You mentioned low interest rates as being a reason to buy. I would argue that is a reason not to buy... the low interest rates are keeping home prices artificially high by allowing individuals to pay more than would otherwise be the case. People buy homes based on the monthly payment, and if the interest rate increases that means the price will have to come down otherwise people won't be able to afford the payments based on their income. Low interest rates help sellers, not buyers.

Can you look into refi the student loan debt for lower? If not then use 65K to pay down the debt.This leaves you with 20K which is good. Your kids are small and not yet in school. Wait about 2 years. Save up the 20% again You will be in a much better position and you will be better able to afford the place and also at the point in your life where it makes sense to start buying into a nice schools neighborhood. So wait 2-3 years save up and in the mean time pay off the 65K student loans.

Keribeth said:   The 6.8% may go up in the next 3-4 years, but then, the mortgage rate might too.Rising mortgage rates will put a downward pressure on the housing prices.

In the meantime, the loan (65K at 6.8%) will cost you ~$14000 in interest, assuming a 5 year pay-off with equal monthly payments. More if the rate goes up. So you have to weigh this known cost against the unknowns and your desire to own a home.

Are those student loans federally subsidized? If so, just enroll in community college part time, apply for a in school deferral, delay paying them, and repeat until inflation wipes them out.

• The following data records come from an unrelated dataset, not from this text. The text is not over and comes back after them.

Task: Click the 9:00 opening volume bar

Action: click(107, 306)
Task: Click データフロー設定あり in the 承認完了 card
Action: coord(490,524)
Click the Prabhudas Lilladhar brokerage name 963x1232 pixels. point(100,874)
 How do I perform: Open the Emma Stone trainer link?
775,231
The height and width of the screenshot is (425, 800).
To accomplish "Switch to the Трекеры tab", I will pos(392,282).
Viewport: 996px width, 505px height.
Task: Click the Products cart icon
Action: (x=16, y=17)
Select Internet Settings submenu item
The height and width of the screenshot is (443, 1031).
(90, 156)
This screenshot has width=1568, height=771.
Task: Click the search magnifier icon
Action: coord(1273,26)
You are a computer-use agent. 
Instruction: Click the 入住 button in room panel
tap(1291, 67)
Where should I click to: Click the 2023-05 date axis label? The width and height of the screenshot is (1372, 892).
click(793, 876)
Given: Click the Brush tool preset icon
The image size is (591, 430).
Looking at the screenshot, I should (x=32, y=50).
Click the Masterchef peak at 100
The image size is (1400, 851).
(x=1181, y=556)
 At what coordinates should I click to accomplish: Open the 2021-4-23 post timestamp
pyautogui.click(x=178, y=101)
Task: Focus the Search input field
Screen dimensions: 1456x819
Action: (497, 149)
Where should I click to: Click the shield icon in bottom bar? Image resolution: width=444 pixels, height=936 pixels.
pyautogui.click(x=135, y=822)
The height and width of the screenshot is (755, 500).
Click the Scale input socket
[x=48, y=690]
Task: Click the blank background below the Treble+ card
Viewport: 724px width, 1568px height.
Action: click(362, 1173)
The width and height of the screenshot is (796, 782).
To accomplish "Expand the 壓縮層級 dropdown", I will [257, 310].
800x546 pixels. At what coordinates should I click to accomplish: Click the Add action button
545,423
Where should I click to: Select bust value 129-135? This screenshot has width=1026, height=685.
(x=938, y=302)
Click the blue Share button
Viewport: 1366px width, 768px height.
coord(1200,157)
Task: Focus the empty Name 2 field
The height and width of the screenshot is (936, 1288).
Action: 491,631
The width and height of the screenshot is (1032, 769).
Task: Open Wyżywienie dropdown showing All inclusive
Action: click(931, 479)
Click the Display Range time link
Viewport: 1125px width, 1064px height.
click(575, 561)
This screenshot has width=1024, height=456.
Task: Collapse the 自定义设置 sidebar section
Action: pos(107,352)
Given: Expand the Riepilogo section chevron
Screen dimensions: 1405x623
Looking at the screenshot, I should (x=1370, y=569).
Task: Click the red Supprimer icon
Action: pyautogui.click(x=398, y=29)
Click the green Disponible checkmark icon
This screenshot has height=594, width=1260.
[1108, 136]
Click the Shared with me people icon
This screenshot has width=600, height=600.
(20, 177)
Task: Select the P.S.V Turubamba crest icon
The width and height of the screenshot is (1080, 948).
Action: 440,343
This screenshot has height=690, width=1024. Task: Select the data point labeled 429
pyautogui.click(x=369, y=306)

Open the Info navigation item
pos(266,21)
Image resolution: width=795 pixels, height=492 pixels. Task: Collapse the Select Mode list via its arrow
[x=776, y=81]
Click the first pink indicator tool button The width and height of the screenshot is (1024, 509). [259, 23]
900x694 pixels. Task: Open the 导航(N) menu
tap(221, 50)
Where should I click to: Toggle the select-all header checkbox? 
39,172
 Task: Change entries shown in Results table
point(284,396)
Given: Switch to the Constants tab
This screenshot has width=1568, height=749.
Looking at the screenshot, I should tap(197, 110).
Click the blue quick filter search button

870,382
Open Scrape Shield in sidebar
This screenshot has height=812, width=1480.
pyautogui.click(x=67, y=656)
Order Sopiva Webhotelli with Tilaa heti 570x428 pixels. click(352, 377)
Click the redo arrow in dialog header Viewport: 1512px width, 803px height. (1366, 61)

Pay off the student loans.

This question is an anomoly for FWF because it sounds like you can actually afford to buy the house. Does that mean its the best use of your cash? In this case, it sounds like it isn't. However, if you really need to buy a house to feel settled, then go for it. Forget about trying to justify it financially though.

Keribeth said:   I can appreciate the no-debt mentality. But what about the $$ Im handing to my landlord every month vs. building equity in a home I own? I would think it outweighs the 6.8% interest on 65k. But, that is where the 5% and 10% down options come into play.

Further, isnt there a value to having your own place? We have been leasing for the past 5 years and frankly, I never feel settled in someone else's home. Not to mention the inconveniences...appliances that stink, layouts that arent working, commuting hassles, etc. We are in a hot rental market where there arent a ton of options for single family homes.


Those who bought in the last few years are still underwater. There is no guarantee that home value will go up.

Good insights, and definitely some things to consider. Staying put another year or two wont kill us and we would be in a better position financially.

1. Payoff those 15k @ 5% fixed, and the 6.8% variable first. Those 1.6% just pay the min each month.
2. If you are still able to buy a house with the reminder money, with borrowing from 3.5% @ 30 years fixed, buy a house. See if you can get a loan from your parents, if you do, it is better to borrow money from them.
3. Get a parttime job, if you don't want to work full time. Don't put all the financial burden on one person.

Keribeth said:   I can appreciate the no-debt mentality. But what about the $$ Im handing to my landlord every month vs. building equity in a home I own? I would think it outweighs the 6.8% interest on 65k. But, that is where the 5% and 10% down options come into play.

Further, isnt there a value to having your own place? We have been leasing for the past 5 years and frankly, I never feel settled in someone else's home. Not to mention the inconveniences...appliances that stink, layouts that arent working, commuting hassles, etc. We are in a hot rental market where there arent a ton of options for single family homes.

You don't really start building much equity until like 5 years in anyway.

As for the mortgage rates, isn't the Fed purposely making the rates low since if they jump up the housing market would pretty much crash again?